■ Data shown
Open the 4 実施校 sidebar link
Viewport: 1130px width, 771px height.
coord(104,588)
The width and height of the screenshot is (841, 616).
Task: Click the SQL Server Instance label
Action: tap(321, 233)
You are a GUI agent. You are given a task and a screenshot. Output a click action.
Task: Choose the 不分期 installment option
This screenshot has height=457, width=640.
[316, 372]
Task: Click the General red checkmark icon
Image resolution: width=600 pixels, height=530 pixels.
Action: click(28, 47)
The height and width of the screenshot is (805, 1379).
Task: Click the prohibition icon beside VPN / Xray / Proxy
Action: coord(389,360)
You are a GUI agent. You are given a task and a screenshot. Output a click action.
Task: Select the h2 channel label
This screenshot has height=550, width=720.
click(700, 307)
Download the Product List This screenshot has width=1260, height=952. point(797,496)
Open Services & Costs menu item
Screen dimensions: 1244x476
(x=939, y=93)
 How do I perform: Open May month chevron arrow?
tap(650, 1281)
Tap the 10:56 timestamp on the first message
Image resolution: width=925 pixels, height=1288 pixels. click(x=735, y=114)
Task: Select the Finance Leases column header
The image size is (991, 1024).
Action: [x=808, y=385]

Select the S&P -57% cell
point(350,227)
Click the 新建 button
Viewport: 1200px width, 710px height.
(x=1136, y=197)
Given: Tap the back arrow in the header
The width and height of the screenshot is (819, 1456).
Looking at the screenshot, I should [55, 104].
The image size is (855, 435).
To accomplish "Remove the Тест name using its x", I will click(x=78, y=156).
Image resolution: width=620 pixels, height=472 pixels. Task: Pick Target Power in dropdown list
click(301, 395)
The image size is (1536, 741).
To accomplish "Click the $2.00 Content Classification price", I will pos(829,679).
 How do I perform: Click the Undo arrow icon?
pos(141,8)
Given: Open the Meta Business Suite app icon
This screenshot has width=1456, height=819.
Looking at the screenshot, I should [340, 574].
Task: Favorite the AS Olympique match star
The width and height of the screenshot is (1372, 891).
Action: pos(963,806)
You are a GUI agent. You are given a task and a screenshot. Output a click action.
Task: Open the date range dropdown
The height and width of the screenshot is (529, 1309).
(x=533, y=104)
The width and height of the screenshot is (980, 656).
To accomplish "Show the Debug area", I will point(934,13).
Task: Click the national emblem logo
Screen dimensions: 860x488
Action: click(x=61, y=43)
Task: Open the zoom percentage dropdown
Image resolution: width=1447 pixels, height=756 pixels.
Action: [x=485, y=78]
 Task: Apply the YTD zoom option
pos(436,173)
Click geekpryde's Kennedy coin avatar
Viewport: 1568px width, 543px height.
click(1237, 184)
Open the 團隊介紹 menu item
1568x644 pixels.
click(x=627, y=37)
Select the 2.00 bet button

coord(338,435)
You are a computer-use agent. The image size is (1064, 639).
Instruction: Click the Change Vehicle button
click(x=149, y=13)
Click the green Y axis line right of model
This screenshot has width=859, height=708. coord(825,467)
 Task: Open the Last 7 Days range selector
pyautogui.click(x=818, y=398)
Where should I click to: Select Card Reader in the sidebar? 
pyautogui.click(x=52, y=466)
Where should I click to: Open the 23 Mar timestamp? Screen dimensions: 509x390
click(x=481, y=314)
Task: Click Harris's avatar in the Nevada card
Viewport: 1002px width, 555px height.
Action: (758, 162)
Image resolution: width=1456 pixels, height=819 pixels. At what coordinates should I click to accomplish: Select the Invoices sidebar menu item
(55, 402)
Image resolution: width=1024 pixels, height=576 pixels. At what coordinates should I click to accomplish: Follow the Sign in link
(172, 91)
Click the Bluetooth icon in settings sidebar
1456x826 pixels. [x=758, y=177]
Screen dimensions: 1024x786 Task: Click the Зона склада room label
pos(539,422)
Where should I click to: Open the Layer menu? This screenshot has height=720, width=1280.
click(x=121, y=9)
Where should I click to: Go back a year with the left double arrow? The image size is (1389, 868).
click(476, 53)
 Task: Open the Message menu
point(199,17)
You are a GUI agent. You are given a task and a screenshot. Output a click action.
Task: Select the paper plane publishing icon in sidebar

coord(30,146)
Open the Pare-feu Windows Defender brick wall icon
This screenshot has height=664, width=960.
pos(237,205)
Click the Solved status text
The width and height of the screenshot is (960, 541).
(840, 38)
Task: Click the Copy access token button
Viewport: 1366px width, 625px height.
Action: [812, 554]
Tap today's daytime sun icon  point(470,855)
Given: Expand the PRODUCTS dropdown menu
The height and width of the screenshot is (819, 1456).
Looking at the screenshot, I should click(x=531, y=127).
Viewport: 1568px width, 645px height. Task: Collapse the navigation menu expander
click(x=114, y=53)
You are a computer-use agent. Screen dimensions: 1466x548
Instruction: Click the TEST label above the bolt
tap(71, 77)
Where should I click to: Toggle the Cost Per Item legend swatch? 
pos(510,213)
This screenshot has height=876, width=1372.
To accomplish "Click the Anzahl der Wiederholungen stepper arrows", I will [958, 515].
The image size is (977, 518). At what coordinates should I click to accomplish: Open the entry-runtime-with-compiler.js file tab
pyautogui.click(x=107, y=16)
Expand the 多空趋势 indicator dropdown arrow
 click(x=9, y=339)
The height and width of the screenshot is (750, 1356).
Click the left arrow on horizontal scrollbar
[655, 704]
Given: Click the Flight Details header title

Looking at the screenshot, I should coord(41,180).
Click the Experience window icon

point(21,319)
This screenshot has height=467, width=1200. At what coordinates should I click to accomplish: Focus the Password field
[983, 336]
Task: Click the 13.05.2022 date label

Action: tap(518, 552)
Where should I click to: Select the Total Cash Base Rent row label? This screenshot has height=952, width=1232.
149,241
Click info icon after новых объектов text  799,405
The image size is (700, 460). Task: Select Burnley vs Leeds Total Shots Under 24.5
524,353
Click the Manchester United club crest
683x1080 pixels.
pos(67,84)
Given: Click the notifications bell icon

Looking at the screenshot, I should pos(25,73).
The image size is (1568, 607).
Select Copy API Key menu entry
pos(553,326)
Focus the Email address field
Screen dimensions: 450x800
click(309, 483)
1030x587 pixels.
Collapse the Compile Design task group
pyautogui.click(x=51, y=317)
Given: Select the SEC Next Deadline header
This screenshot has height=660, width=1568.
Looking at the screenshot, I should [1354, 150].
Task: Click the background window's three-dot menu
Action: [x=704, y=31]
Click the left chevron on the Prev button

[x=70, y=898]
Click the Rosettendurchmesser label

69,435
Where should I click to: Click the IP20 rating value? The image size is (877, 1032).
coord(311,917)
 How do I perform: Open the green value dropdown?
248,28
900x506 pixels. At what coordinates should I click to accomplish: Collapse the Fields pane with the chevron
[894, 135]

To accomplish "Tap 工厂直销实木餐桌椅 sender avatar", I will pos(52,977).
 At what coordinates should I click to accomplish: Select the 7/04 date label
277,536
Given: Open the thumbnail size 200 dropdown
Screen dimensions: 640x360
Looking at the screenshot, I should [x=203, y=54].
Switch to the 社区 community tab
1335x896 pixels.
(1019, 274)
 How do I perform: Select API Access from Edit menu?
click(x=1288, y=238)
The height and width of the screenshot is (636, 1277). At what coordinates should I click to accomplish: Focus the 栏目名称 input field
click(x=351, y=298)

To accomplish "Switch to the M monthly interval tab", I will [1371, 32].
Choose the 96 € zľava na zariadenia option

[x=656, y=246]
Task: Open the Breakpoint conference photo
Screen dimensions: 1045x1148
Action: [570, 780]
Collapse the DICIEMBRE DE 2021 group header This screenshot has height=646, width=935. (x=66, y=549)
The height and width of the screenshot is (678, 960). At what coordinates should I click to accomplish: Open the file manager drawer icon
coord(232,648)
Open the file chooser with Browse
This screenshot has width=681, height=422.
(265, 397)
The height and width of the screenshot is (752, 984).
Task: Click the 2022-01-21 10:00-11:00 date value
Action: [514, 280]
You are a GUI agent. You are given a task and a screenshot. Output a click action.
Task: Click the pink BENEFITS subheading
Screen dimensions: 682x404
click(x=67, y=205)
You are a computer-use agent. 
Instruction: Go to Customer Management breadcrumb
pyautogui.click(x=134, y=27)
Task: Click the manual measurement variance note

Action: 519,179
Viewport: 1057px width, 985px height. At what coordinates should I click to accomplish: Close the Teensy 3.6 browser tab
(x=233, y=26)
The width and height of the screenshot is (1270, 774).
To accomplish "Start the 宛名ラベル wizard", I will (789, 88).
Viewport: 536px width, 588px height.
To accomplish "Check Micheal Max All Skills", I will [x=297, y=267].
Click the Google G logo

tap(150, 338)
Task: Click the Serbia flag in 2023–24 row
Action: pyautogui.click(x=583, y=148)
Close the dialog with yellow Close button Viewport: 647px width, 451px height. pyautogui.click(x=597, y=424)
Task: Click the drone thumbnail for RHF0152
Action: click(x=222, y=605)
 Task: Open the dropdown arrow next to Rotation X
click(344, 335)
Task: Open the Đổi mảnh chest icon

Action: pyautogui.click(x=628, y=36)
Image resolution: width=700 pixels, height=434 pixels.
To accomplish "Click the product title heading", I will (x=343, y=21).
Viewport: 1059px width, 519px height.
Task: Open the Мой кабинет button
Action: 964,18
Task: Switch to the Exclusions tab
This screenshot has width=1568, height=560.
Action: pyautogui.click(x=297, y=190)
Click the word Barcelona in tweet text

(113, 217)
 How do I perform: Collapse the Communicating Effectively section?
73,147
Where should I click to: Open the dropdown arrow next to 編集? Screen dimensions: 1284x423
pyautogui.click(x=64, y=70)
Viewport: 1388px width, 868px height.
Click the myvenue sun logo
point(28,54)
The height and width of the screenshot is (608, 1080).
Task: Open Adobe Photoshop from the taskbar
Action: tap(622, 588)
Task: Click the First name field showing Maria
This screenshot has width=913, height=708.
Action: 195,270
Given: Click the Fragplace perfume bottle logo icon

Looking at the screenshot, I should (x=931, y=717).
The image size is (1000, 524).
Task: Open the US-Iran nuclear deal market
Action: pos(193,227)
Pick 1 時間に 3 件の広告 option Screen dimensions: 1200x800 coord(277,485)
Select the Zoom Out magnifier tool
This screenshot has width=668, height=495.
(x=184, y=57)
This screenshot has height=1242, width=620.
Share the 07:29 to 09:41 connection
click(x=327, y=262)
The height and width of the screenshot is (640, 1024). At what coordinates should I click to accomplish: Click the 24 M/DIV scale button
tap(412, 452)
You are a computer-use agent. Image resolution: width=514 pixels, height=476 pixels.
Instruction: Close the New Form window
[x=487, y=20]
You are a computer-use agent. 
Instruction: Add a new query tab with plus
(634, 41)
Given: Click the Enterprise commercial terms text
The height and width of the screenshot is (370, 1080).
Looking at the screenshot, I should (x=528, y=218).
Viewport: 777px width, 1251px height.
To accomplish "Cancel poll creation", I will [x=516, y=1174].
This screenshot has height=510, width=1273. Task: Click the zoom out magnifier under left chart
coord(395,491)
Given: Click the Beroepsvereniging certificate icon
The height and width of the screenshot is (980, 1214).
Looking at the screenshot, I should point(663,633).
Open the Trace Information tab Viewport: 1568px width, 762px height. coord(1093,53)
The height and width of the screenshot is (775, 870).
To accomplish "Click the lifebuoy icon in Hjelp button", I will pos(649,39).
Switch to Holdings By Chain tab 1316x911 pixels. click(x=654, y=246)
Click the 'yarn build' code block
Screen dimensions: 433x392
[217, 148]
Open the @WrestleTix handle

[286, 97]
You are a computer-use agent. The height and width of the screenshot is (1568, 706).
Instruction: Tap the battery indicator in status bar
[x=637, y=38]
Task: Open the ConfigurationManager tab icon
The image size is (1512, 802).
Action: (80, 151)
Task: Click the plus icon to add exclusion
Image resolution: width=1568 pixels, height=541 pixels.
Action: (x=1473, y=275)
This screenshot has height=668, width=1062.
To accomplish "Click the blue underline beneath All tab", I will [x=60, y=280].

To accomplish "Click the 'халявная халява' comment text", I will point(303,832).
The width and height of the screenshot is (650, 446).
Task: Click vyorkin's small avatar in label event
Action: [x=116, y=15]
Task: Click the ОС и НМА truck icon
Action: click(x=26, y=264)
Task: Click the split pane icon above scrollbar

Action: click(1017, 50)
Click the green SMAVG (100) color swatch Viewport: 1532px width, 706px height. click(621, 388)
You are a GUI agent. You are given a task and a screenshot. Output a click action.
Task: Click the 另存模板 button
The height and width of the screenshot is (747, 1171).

■ What the task requires
The lines from the one containing "Instruction: Add a new query tab with plus" through the final line of the entries above are to be printed exactly, with nothing added.

■ Task solution
Instruction: Add a new query tab with plus
(634, 41)
Given: Click the Enterprise commercial terms text
The height and width of the screenshot is (370, 1080).
Looking at the screenshot, I should (x=528, y=218).
Viewport: 777px width, 1251px height.
To accomplish "Cancel poll creation", I will [x=516, y=1174].
This screenshot has height=510, width=1273. Task: Click the zoom out magnifier under left chart
coord(395,491)
Given: Click the Beroepsvereniging certificate icon
The height and width of the screenshot is (980, 1214).
Looking at the screenshot, I should point(663,633).
Open the Trace Information tab Viewport: 1568px width, 762px height. coord(1093,53)
The height and width of the screenshot is (775, 870).
To accomplish "Click the lifebuoy icon in Hjelp button", I will pos(649,39).
Switch to Holdings By Chain tab 1316x911 pixels. click(x=654, y=246)
Click the 'yarn build' code block
Screen dimensions: 433x392
[217, 148]
Open the @WrestleTix handle

[286, 97]
You are a computer-use agent. The height and width of the screenshot is (1568, 706).
Instruction: Tap the battery indicator in status bar
[x=637, y=38]
Task: Open the ConfigurationManager tab icon
The image size is (1512, 802).
Action: (80, 151)
Task: Click the plus icon to add exclusion
Image resolution: width=1568 pixels, height=541 pixels.
Action: (x=1473, y=275)
This screenshot has height=668, width=1062.
To accomplish "Click the blue underline beneath All tab", I will [x=60, y=280].

To accomplish "Click the 'халявная халява' comment text", I will point(303,832).
The width and height of the screenshot is (650, 446).
Task: Click vyorkin's small avatar in label event
Action: [x=116, y=15]
Task: Click the ОС и НМА truck icon
Action: click(x=26, y=264)
Task: Click the split pane icon above scrollbar

Action: click(1017, 50)
Click the green SMAVG (100) color swatch Viewport: 1532px width, 706px height. click(621, 388)
You are a GUI agent. You are given a task and a screenshot. Output a click action.
Task: Click the 另存模板 button
The height and width of the screenshot is (747, 1171).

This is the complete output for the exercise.